■ STUDY MATERIAL:
══════
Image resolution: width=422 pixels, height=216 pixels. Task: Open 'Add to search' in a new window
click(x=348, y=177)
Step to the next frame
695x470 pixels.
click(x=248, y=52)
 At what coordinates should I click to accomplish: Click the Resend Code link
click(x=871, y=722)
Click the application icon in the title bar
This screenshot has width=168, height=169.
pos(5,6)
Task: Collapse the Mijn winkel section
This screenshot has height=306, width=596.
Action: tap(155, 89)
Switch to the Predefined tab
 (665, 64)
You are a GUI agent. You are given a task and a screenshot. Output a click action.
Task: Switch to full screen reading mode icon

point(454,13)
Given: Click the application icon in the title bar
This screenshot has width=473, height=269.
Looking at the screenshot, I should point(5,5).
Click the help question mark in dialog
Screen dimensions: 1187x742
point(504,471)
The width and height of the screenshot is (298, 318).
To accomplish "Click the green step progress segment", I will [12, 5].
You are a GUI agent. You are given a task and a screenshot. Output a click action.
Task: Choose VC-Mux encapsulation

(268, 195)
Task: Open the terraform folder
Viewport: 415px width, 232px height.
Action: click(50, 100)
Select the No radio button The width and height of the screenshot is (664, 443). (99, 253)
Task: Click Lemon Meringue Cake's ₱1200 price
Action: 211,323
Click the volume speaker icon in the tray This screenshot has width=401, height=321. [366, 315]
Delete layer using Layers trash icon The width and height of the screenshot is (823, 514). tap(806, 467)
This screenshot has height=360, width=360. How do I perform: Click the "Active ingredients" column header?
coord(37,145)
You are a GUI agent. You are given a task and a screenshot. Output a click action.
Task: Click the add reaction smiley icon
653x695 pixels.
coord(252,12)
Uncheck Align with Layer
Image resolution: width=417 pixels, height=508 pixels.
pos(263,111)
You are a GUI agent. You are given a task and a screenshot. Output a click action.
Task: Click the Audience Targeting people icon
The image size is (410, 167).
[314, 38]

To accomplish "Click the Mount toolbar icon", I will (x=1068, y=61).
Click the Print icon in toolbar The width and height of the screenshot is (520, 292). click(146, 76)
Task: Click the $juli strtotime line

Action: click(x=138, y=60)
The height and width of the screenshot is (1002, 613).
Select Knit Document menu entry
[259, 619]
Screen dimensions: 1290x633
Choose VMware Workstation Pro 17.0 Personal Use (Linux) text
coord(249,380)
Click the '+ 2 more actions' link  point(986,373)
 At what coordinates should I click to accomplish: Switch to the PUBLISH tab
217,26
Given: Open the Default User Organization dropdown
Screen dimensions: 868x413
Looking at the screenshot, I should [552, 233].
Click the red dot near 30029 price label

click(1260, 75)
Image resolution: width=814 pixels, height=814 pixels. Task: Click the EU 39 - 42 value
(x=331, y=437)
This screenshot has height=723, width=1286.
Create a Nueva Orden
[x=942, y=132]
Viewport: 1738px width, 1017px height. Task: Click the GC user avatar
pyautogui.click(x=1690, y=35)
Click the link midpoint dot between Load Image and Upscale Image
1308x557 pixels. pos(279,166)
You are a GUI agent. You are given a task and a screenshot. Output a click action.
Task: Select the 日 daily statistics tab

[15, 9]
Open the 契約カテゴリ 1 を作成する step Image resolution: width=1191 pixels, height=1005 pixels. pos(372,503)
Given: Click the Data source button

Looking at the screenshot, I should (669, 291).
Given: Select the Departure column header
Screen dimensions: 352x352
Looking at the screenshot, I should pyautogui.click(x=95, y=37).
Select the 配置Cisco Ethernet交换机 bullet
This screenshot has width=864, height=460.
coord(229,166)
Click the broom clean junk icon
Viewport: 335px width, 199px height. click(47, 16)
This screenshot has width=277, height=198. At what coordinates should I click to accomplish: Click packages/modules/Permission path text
══════
Write the records out again. Each one must match exactly.

Image resolution: width=422 pixels, height=216 pixels. Task: Open 'Add to search' in a new window
click(x=348, y=177)
Step to the next frame
695x470 pixels.
click(x=248, y=52)
 At what coordinates should I click to accomplish: Click the Resend Code link
click(x=871, y=722)
Click the application icon in the title bar
This screenshot has width=168, height=169.
pos(5,6)
Task: Collapse the Mijn winkel section
This screenshot has height=306, width=596.
Action: tap(155, 89)
Switch to the Predefined tab
 (665, 64)
You are a GUI agent. You are given a task and a screenshot. Output a click action.
Task: Switch to full screen reading mode icon

point(454,13)
Given: Click the application icon in the title bar
This screenshot has width=473, height=269.
Looking at the screenshot, I should point(5,5).
Click the help question mark in dialog
Screen dimensions: 1187x742
point(504,471)
The width and height of the screenshot is (298, 318).
To accomplish "Click the green step progress segment", I will [12, 5].
You are a GUI agent. You are given a task and a screenshot. Output a click action.
Task: Choose VC-Mux encapsulation

(268, 195)
Task: Open the terraform folder
Viewport: 415px width, 232px height.
Action: click(50, 100)
Select the No radio button The width and height of the screenshot is (664, 443). (99, 253)
Task: Click Lemon Meringue Cake's ₱1200 price
Action: 211,323
Click the volume speaker icon in the tray This screenshot has width=401, height=321. [366, 315]
Delete layer using Layers trash icon The width and height of the screenshot is (823, 514). tap(806, 467)
This screenshot has height=360, width=360. How do I perform: Click the "Active ingredients" column header?
coord(37,145)
You are a GUI agent. You are given a task and a screenshot. Output a click action.
Task: Click the add reaction smiley icon
653x695 pixels.
coord(252,12)
Uncheck Align with Layer
Image resolution: width=417 pixels, height=508 pixels.
pos(263,111)
You are a GUI agent. You are given a task and a screenshot. Output a click action.
Task: Click the Audience Targeting people icon
The image size is (410, 167).
[314, 38]

To accomplish "Click the Mount toolbar icon", I will (x=1068, y=61).
Click the Print icon in toolbar The width and height of the screenshot is (520, 292). click(146, 76)
Task: Click the $juli strtotime line

Action: click(x=138, y=60)
The height and width of the screenshot is (1002, 613).
Select Knit Document menu entry
[259, 619]
Screen dimensions: 1290x633
Choose VMware Workstation Pro 17.0 Personal Use (Linux) text
coord(249,380)
Click the '+ 2 more actions' link  point(986,373)
 At what coordinates should I click to accomplish: Switch to the PUBLISH tab
217,26
Given: Open the Default User Organization dropdown
Screen dimensions: 868x413
Looking at the screenshot, I should [552, 233].
Click the red dot near 30029 price label

click(1260, 75)
Image resolution: width=814 pixels, height=814 pixels. Task: Click the EU 39 - 42 value
(x=331, y=437)
This screenshot has height=723, width=1286.
Create a Nueva Orden
[x=942, y=132]
Viewport: 1738px width, 1017px height. Task: Click the GC user avatar
pyautogui.click(x=1690, y=35)
Click the link midpoint dot between Load Image and Upscale Image
1308x557 pixels. pos(279,166)
You are a GUI agent. You are given a task and a screenshot. Output a click action.
Task: Select the 日 daily statistics tab

[15, 9]
Open the 契約カテゴリ 1 を作成する step Image resolution: width=1191 pixels, height=1005 pixels. pos(372,503)
Given: Click the Data source button

Looking at the screenshot, I should (669, 291).
Given: Select the Departure column header
Screen dimensions: 352x352
Looking at the screenshot, I should pyautogui.click(x=95, y=37).
Select the 配置Cisco Ethernet交换机 bullet
This screenshot has width=864, height=460.
coord(229,166)
Click the broom clean junk icon
Viewport: 335px width, 199px height. click(47, 16)
This screenshot has width=277, height=198. At what coordinates should I click to accomplish: Click packages/modules/Permission path text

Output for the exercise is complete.